Exploratory analysis of the associations between levels of GABA+ in the MPFC and whole-brain rCBF revealed a significant negative association with the left ventrolateral PFC, which was strongest in the subgroup of UHR subjects who later transitioned to psychosis. Nevertheless, this effect was no longer significant once anxiety levels (HAM-A) were included in the analysis, suggesting a potential relationship between this whole-brain finding and anxiety levels in the UHR state. The ventrolateral PFC plays a major role in cognitive control processes, particularly in the cognitive regulation of emotional states [63, 64]. Difficulties with emotion regulation are proposed to be a core feature of anxiety disorders [65], in which reduced functional activation of ventrolateral PFC regions is a robust finding, along with hyperresponsivity of limbic, emotion-generation regions [66]. Although we did not have a specific hypothesis about this brain area, the direction of the association with GABA+ levels (negative) aligns with what would be hypothesized from preclinical and post-mortem findings. Although speculative, a potential explanation may be that altered GABA-perfusion interactions between cognitive control regions might lead to inefficient down-regulation of anxiety experiences in UHR subjects, particularly in those who later develop psychosis (who did show a trend towards higher self-reported anxiety than subjects who did not develop psychosis, p = 0.051).
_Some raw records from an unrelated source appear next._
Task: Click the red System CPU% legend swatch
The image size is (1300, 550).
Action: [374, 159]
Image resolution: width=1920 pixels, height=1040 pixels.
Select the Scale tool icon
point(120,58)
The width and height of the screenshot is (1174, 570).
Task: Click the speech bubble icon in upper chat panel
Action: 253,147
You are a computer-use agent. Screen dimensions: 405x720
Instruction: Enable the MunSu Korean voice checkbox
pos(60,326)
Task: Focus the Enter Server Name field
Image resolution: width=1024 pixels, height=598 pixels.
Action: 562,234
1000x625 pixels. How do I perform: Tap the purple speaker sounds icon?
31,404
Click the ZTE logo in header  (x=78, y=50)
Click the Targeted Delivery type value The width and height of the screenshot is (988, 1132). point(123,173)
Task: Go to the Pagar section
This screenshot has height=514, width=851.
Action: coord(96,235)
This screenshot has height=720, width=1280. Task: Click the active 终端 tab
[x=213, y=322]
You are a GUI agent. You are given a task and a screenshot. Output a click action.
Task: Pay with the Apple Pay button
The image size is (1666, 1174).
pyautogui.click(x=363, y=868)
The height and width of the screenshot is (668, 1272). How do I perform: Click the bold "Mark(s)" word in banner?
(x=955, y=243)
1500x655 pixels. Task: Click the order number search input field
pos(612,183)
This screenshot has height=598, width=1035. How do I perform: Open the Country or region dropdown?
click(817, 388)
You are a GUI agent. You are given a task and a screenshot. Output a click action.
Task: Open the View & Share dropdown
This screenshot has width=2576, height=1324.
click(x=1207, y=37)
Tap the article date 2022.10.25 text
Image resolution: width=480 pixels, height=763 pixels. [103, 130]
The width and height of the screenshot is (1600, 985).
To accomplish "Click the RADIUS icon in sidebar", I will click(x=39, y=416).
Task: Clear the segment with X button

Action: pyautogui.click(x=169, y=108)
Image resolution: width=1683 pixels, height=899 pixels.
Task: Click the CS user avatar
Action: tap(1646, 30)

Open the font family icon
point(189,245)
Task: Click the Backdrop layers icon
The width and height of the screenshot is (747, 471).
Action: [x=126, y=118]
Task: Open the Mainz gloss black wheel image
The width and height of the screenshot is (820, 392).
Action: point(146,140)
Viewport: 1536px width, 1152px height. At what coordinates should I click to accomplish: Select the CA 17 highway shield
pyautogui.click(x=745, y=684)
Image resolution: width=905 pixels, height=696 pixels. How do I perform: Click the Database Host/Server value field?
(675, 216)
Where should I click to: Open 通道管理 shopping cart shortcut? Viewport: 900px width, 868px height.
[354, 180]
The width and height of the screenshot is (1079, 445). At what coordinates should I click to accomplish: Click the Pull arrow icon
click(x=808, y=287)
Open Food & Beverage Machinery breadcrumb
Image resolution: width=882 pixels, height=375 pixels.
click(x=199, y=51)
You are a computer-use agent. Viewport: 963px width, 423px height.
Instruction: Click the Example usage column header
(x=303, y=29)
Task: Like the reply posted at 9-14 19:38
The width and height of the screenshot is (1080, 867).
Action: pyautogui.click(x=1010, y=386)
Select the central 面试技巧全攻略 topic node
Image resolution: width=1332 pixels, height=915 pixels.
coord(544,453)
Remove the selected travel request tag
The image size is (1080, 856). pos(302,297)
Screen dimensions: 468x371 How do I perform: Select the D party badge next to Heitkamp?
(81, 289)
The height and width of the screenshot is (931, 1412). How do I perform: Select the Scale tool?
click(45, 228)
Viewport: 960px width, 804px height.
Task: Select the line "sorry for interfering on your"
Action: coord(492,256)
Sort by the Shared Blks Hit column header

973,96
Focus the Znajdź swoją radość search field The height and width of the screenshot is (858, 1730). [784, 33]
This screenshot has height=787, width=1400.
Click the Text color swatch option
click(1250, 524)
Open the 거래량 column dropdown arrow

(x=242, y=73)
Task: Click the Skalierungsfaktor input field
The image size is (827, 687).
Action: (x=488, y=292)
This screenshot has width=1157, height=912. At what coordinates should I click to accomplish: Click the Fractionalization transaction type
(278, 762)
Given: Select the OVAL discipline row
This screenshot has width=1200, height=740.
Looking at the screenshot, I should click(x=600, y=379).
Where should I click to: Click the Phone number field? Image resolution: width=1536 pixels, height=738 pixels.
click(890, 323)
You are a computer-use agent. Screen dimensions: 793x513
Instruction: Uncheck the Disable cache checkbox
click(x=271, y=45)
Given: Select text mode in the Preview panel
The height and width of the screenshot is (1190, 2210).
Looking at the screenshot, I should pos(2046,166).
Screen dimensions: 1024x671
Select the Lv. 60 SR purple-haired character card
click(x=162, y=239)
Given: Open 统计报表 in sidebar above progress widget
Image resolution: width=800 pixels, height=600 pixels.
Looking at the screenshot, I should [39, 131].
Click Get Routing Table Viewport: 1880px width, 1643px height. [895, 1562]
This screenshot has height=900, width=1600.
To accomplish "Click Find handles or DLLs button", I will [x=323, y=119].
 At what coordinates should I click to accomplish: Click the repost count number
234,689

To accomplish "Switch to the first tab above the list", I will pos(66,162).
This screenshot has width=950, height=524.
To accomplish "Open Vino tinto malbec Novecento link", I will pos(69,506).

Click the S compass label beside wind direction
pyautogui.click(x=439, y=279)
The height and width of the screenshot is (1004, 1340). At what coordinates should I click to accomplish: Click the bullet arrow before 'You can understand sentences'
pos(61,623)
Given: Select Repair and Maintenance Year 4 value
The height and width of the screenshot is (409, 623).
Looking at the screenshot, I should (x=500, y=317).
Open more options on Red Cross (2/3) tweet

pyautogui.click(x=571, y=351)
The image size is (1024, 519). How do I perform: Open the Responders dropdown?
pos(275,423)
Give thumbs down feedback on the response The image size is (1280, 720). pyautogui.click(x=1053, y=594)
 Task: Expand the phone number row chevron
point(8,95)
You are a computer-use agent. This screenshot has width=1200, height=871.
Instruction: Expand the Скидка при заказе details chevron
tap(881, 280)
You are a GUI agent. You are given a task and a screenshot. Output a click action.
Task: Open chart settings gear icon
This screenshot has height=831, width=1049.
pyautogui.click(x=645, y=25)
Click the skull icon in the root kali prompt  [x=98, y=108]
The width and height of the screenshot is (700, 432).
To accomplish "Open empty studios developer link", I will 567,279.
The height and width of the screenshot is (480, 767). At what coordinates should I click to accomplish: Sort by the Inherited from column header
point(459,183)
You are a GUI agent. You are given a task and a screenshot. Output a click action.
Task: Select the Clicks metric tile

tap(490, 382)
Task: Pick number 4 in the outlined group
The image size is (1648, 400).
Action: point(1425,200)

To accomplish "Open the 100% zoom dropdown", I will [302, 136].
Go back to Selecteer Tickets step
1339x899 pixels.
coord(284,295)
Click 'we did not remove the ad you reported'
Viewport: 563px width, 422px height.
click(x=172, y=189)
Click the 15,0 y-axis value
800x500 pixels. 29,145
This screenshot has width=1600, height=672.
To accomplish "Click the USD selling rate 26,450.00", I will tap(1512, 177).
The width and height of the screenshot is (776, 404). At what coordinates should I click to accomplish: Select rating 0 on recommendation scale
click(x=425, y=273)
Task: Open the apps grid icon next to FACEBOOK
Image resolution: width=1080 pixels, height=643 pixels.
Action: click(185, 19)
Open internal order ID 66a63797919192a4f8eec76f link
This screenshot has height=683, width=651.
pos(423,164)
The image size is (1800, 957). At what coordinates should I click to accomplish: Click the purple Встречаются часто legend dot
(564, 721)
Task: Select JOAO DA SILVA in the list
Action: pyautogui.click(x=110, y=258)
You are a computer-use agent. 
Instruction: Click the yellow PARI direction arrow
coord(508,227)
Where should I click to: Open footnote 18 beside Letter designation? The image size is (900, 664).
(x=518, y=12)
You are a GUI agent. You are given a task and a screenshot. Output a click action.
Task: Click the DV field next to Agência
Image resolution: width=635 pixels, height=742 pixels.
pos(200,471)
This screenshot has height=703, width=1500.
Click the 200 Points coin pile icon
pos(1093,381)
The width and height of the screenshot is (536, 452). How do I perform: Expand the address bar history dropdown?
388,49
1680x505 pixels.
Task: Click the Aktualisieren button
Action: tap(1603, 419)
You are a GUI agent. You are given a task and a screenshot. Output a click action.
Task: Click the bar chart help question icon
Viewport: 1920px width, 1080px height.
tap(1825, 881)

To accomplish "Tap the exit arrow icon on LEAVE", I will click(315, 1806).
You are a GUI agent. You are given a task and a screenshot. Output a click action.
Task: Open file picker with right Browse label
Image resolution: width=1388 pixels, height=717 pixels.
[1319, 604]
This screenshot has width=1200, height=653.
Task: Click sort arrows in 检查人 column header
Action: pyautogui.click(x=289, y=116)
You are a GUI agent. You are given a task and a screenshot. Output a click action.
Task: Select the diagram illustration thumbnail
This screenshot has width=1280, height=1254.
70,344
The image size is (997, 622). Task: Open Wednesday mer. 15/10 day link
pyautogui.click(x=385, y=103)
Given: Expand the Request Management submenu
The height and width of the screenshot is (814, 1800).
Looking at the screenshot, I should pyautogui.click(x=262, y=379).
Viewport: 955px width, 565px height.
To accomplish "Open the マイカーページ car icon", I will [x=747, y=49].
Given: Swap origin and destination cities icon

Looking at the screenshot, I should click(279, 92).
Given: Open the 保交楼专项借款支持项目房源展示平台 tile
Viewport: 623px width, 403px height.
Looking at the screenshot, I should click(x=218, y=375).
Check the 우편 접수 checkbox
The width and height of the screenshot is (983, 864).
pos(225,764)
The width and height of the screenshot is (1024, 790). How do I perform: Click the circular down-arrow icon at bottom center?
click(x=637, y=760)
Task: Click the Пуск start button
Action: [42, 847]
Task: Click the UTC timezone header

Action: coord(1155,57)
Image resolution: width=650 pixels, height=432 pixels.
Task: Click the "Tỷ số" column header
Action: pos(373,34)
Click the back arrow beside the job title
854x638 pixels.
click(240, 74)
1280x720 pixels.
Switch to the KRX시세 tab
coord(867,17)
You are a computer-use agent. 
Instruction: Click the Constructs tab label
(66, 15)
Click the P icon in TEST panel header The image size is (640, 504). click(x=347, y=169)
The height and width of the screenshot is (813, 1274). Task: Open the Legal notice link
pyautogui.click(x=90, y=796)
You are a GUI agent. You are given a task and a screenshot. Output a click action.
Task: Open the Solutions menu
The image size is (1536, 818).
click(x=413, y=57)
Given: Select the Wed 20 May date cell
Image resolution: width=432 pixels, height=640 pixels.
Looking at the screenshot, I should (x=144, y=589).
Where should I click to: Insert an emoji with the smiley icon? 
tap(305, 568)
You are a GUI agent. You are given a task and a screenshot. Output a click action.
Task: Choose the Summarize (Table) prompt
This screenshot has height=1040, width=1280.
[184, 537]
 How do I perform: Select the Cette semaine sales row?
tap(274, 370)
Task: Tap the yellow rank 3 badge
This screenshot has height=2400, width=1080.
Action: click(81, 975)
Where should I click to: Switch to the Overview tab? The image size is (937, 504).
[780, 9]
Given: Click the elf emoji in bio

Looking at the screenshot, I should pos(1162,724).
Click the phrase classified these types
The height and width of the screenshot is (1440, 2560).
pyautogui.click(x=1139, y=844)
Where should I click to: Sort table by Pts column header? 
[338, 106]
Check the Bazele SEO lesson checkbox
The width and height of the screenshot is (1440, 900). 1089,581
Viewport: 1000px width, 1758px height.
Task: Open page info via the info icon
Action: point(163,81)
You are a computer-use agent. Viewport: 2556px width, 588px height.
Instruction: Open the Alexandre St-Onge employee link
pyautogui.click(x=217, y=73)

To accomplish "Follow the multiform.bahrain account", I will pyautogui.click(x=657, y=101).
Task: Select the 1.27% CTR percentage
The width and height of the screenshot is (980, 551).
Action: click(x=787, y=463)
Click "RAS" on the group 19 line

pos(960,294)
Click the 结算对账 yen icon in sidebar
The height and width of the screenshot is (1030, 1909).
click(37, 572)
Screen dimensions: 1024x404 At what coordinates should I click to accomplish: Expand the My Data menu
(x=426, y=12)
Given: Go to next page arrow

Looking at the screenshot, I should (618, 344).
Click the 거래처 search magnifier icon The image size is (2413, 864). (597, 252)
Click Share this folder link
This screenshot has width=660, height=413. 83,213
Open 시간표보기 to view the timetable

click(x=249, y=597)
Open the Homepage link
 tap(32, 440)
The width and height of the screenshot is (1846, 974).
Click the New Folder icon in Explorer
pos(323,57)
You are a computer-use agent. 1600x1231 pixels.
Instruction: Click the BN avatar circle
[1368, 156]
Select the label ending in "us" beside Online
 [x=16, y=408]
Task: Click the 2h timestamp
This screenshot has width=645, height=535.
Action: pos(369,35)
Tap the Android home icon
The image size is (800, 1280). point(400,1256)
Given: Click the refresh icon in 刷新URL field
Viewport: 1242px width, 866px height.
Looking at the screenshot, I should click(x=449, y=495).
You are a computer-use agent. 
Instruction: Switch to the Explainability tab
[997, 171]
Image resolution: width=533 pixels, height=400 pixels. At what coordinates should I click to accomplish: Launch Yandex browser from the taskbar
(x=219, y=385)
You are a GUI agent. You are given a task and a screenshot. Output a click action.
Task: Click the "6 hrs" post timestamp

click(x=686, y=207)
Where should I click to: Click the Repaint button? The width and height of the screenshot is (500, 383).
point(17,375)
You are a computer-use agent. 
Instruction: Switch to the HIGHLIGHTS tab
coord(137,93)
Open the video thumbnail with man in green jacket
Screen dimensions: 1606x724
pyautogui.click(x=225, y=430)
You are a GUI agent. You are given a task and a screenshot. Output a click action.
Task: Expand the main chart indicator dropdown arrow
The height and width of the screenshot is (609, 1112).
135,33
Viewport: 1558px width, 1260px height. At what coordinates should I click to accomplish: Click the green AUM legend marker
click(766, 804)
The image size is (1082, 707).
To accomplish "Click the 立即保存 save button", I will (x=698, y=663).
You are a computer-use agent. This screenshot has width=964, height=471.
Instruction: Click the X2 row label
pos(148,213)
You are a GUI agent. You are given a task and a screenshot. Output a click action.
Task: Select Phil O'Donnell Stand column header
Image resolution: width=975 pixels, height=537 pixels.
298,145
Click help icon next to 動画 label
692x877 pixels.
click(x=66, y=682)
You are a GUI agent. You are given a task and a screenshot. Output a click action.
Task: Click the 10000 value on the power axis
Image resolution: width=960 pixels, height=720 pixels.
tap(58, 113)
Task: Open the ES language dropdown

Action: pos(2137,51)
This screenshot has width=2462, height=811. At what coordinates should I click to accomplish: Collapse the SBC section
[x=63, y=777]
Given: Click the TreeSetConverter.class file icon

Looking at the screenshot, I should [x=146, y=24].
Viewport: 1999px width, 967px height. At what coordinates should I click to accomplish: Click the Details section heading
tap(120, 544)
These findings are of interest and merit further research in larger samples.

In terms of limitations, the present study was part of a larger multimodal imaging project investigating the neurobiology of psychosis onset in UHR individuals, following an asymmetric prospective design. Both rCBF and 1H-MRS data could not be collected for the relatively small number of healthy controls included in the larger project, which precluded the inclusion of a comparison group in this circuit-based UHR study. Furthermore, the size of the UHR sample limited the number of subjects transitioning to psychosis by the follow-up point; the longitudinal results between UHR-T and UHR-NT must thus be interpreted with caution. Future longitudinal studies in larger UHR samples are warranted to clarify the prediction value of GABA-perfusion interactions for psychosis onset, confirm/refute the nature of our positive findings, and elucidate whether these are transdiagnostic or rather specific to different types of psychotic disorders. There was a trend towards higher levels of anxiety in the subgroup that transitioned to psychosis, but no significant association was found between anxiety scores and levels of GABA + , and the GABA-hippocampal rCBF associations and group interactions remained significant when HAM-A scores were included as covariate of no interest in the analysis. Finally, regarding MEGA-PRESS acquisition, the size of our MPFC voxel meant that some portion of anterior cingulate cortex was also included. In addition, a limitation intrinsic to all MEGA-PRESS studies is that the GABA signal contains some contribution from macromolecules, i.e. diverse proteins and lipids. However, at present, there is no evidence to suggest that the macromolecular contribution would differ between the UHT-T and UHR-NT subgroups.

In summary, our study indicates that, in individuals at ultra-high risk of developing psychosis, the level of resting hippocampal perfusion was related to prefrontal GABA+ levels. Furthermore, the data suggest that this association was present in the UHR subjects who went on to develop a psychotic disorder and absent in those who did not, although the study did not identify significant differences between UHR-NT and UHR-T subjects in either hippocampal rCBF or GABA 1H-MRS alone. In light of recent evidence demonstrating that peripubertal pharmacological intervention on the GABAergic system in a rodent model of psychosis can block the development of striatal hyperdopaminergia in adulthood [67,68,69], further research is warranted to investigate whether clinical interventions in the high-risk phase targeting this pathway may have the potential to reduce the risk of developing psychosis.